# [To do]
a: Answer these questions using the text on the OODA loop, one line per answer, marked like the questions.
(i) On which two critical factors does the OODA loop place emphasis?
(ii) Which phases does the OODA model lack?
(iii) What does the text name as the OODA model's biggest issue?
b: Extract the passage of the OODA loop text from "OODA and Big" to "data-ladened monitoring dashboards.".

# [Source document]

======

Today, companies face mounting pressure to demonstrate both speed and agility in an ever-changing and increasingly competitive environment. Information technology is seen as a critical enabler in adjusting to market shifts and threats and increasing customer expectations while evolving and improving offered services. For an organization to improve its capability to change the underlying systems supporting it must also change, and generally at a much faster rate to connect the past, present, and predicted future coherently with some degree of continuity. While the business focuses on charting a course from one change point to another on a timeline of services and market evolution, the computing infrastructure, and hapless engineering teams must deal with the only thing worst than change itself, and that is the transition period each of these points, moving from a discrete view of the world to one that is continuous and complicated. Not to worry, engineers believe they have everything pretty much figured out – make smaller changes but faster, much like a pilot in a fighter plane using the OODA loop to get within the loop of the enemy. Here the opponent is the business and engineering is proactively maneuvering and anticipating re-orientations as well as dictating the engagement. That is until the question is raised – how to observe and orient with an ever-growing big pile of low-level data hooked up to a bunch of dashboards.
The OODA loop places emphasis on two critical factors within an environment – time constraints and information uncertainty. The time factor is addressed by executing through the loop as fast as possible. Information uncertainty is tackled by acting accurately. The typical presentation of the model depicted below is popular because it closes the loop between sensing (observe and orient) and acting (decide and act). In the Observe phase, the focus is on data acquisition and information synthesis about the environment and the unfolding situation and interactions. The goal of the Orient phase, which follows the Observe phase, is to make sense of collected observations from an operational viewpoint. This understanding of the situation and potential scenarios that may follow on from this point in time is highly dependent on the level of expertise and experience of observers – situation assessors and decision-makers. The next step in the process is the Decide phase, in which information fed from the Orient phase determines the appropriate action(s). Finally, the Act phase is where the course of action decided upon earlier is implemented. The cycle repeats with further observations.
However, there are problems with the OODA model. It does not detail how later phases steer and influence, more specifically, self-regulate, earlier phases, and vice versa – invariably, it is seen and described as sequential without the ability to exit prematurely and then to re-enter. It also omits attention and memory and the cognitive representation of world states and models. It also lacks any deliberate planning and learning phases. The OODA model is broad in its description of the decision-making process and other than listing some of the factors pertinent to the Orient phase, it offers very little in the way of how to implement it. Mindless looping.
The OODA model’s biggest issue is that it does not capture the encompassing goal and objectives, making the loop very reactive rather than proactive. The model appeals to one of the worst trends within software engineering and services operations – big data addiction. Here effective operations management and the decision-making it entails are seen as merely a problem of insufficient data collection and information construction. Unfortunately, expanding the capacity to transmit more and more data to the cloud has not improved situation awareness; in fact, it seems to have made it more difficult, if not impossible. It’s not just simple; it’s simplistic.
OODA and Big Data do not reflect much of how human perception and cognition work to direct attention and interpret sensor signals. OODA, and much of the work currently ongoing in the Observability space, incorrectly assume engineering is principally passively reacting to environmental-sourced events – this is never more so exemplified in the design of data-ladened monitoring dashboards.

======

# [Given information]
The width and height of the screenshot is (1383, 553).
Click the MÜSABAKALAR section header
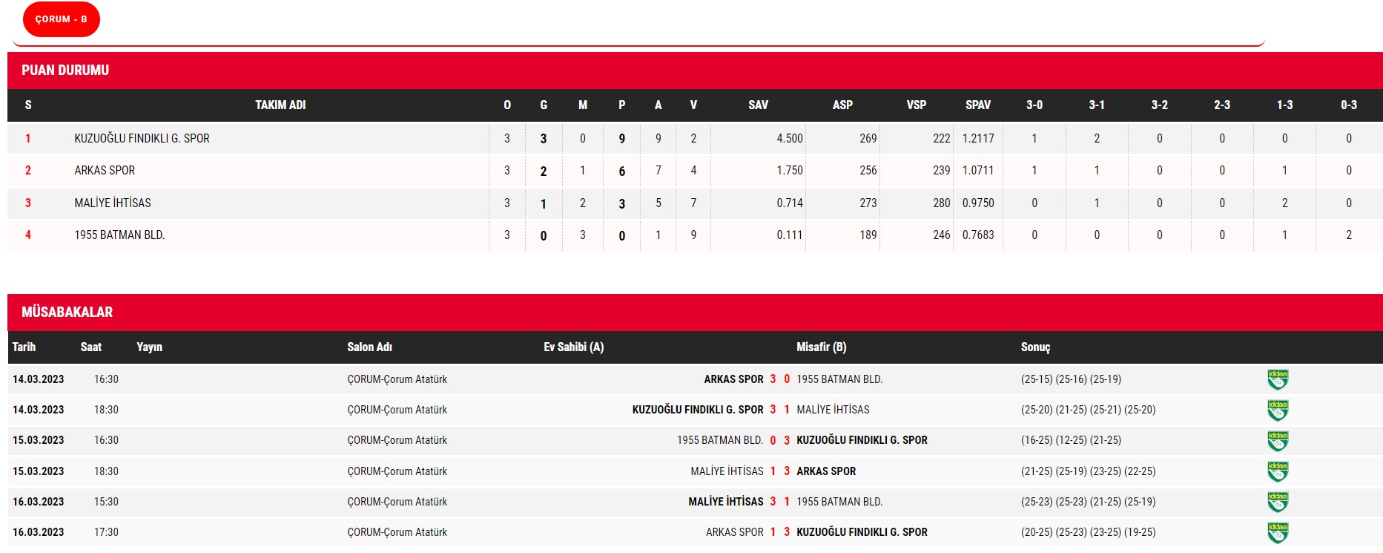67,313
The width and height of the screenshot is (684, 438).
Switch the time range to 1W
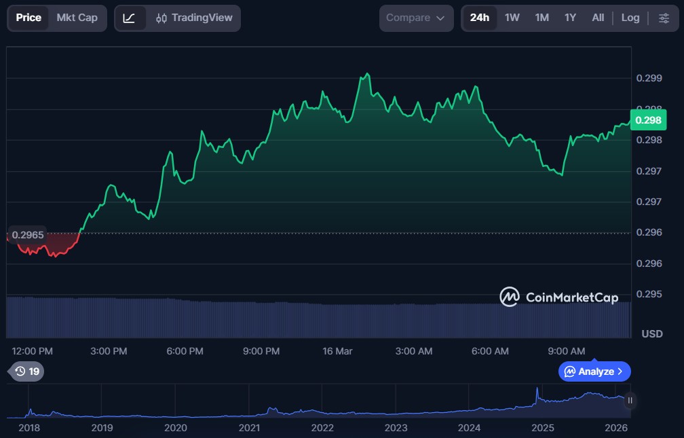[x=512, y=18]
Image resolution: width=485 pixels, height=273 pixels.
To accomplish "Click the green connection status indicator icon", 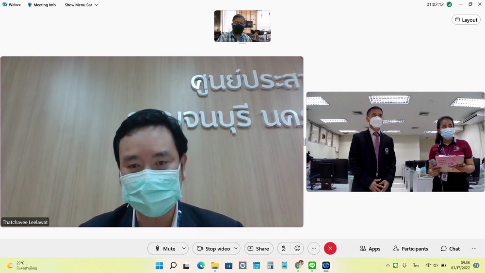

======

# [Answers]
a:
(i) Time constraints and information uncertainty.
(ii) Deliberate planning and learning phases.
(iii) It does not capture the encompassing goal and objectives, which makes the loop very reactive rather than proactive.

b:
OODA and Big Data do not reflect much of how human perception and cognition work to direct attention and interpret sensor signals. OODA, and much of the work currently ongoing in the Observability space, incorrectly assume engineering is principally passively reacting to environmental-sourced events – this is never more so exemplified in the design of data-ladened monitoring dashboards.